Amid the partying on the boat, Schwab said it was hard to put his emotions into words.

“There’s an awful lot involved – personal pride, pride to the people who helped me get there. … And I still have to figure out how to pay for all of this.”

Operating on a bare-bones budget, Schwab set the goal of completing the race, and he designed and outfitted the boat accordingly.

Just the second American to sail around the world alone without stopping, Schwab said he was gratified by the outcome of an endeavor that lacked major corporate sponsorship and relied heavily on volunteer help and in-kind contributions.

Because of debts owed by himself and his nonprofit foundation to finance the venture and lack of insurance coverage for Ocean Planet, Schwab said he was compelled to sail “very conservatively.”

“We weren’t able to afford insurance and have a lot of loans secured by the boat – there was a lot on the line besides my ego,” he said.

Although he doubts that there is another solo circumnavigation in his future, Schwab is looking ahead to 2008 and the start of the next Vendee Globe.

“I don’t see myself as the ‘jockey’ again,” he said. “I’m a ‘preparation’ guy, and a lifetime sailor, and in the end that is why I succeeded without a big sponsor. But there are a couple of guys that might be able to sail faster if I set them up with the right boat and program.”

While it has a limited following in the United States, the quadrennial Vendee Globe is watched closely by tens of millions of television and Internet viewers worldwide. This year’s winner was Vincent Riou of France, who finished Feb. 2 in a record 87 days.

The race was the second around-the-world solo race for Schwab, 44, a lifelong sailor from Oakland, Calif., who has spent much of his career as a rigger and in other boatyard jobs. He sailed Ocean Planet in the 2002 Around Alone, a five-leg race with stops along the route.

Schwab prepared for the Vendee Globe in Portland, Maine, where he divided his time between working on the wood-and-carbon fiber sloop and raising money for the race. He plans to return the boat to Portland this spring.

The refinements were made at Portland Yacht Services, where volunteers drifted in periodically to help Schwab. The yard’s owner, Phineas Sprague, was among the contingent of Schwab supporters who were at the finish to greet the skipper.

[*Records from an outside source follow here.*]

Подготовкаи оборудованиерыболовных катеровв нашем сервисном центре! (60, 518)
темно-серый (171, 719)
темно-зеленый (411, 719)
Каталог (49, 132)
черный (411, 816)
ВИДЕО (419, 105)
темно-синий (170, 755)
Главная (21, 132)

“There is great honor in finishing this effort,” said Sprague, applauding how Schwab overcame his lack of major sponsorship by preparing “an affordable and innovative boat that had little chance of winning but would allow a creditable but conservative race.”

The Vendee Globe began Nov. 7,with the 20 boats in the starting field sailing south to the Cape of Good Hope before heading into the treacherous Southern Ocean. The route carried them south of Australia and to within a few hundred miles of Antarctica before it rounded Cape Horn for the final run back to France.

Schwab covered more than 23,680 miles of often choppy waters in 109 days, 19 hours, 58 minutes and 57 seconds at an average speed of 8.98 knots.

His trip came 13 years after countryman Mike Plant was lost at sea during the race. Plant’s overturned Coyote boat was found by a container ship in the North Atlantic in the inaugural Vendee Globe in 1989-90.